Why defining a member function pointer variable need class name?

Question

I recently found a function declaration which confuses me:

void CopyAndBindStaleTables( DescriptorHandle DestHandleStart,
                             ID3D12GraphicsCommandList* CmdList, 
                             void (STDMETHODCALLTYPE  ID3D12GraphicsCommandList::*SetFunc)(UINT, D3D12_GPU_DESCRIPTOR_HANDLE));

So in this declaration the third parameter is a function pointer. But I have a hard time understand why we need to put the class name ID3D12GraphicsCommandList:: there.

Any idea? Thanks

Answer 1

It's a member function pointer. Which is not directly a pointer to a function, but sufficient info about it that combined with a reference or pointer to object, the function can be called. Virtually if it's virtual.

You can think of it as a kind of offset in a class' vtable (since most every extant C++ implementation uses vtables).

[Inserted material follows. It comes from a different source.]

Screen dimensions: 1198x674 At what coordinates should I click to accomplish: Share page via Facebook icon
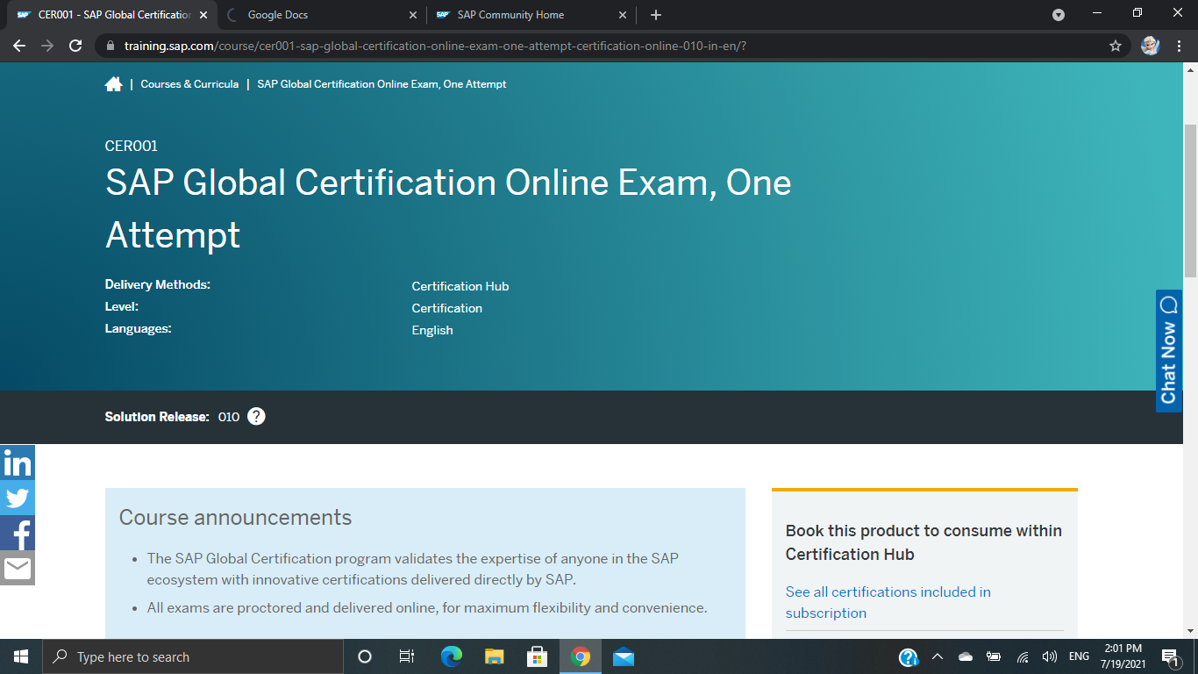point(18,533)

It's generally a good idea to avoid using member function pointers because they make it easy to inadvertently break the type system, and the rules that come into play then are so subtle that even experts have to think twice and look it up.

---

Here's an example of how member function pointers allow a very unsafe hack, that might look safe because there is no explicit type cast, but that still ends up crashing in a failed assertion. I added const as usual in this code (it's a pretty construed example), but all the const stuff can just be ignored, removed. The problem here stems from a risky use of a member pointer that allows access to a base class' protected parts via a reference to an object of base class type:

#include <string>
using namespace std;

class Collection
{
private:
    int n_items_{ 0 };

protected:
    auto n_items_value() const -> int { return n_items_; }
    auto n_items_var() -> int& { return n_items_; }

public:
    virtual auto n_items() const
        -> int
    { return n_items_; }

    virtual ~Collection() = 0;
};

Collection::~Collection() {}

class List
    : public Collection
{
private:
    mutable bool is_spliced_{ false };

    void count_the_items() { n_items_var() = 42; }

public:
    auto n_items() const
        -> int override
    {
        if( is_spliced_ )
        {
            const_cast<List*>( this )->count_the_items();
            is_spliced_ = false;
        }
        return n_items_value();
    }

    void splice() { is_spliced_ = true; }
};

namespace impl {
    struct Ungood_hack
        : Collection
    {
        // Look ma! No virtual call overhead! Yay!
        static auto fast_n_items( Collection const& o )
            -> int
        {
            return (o.*&Ungood_hack::n_items_value)();
        }
    };
}  // namespace impl

auto fast_n_items( Collection const& o )
    -> int
{ return impl::Ungood_hack::fast_n_items( o ); }

#include <assert.h>
auto main() -> int
{
    List o;
    o.splice();
    #ifdef TEST_IT
        (void) o.n_items();     // Updates the count.
    #endif
    assert( fast_n_items( o ) == 42 );      // !Oops.
}

---

Here's an example of how the same kind of trick, but now for a data member, can be used to advantage, accessing the protected collection member of a std::stack in order to find the current stack size:

#include <stack>
using namespace std;

template< class Type >
auto n_items( stack<Type> const& st )
    -> int
{
    struct Hack: stack<Type>
    {
        static auto n_items( stack<Type> const& st )
            -> int
        { return (st.*&Hack::c).size(); }
    };

    return Hack::n_items( st );
}

#include <assert.h>
auto main() -> int
{
    stack<int> st;
    st.push( 1 ); st.push( 2 ); st.push( 3 );
    assert( n_items( st ) == 3 );       // OK.
}

Answer 2

Because member function pointers are different from function pointers and member function pointers to functions in one class are different from any other class. Different types need different declarations.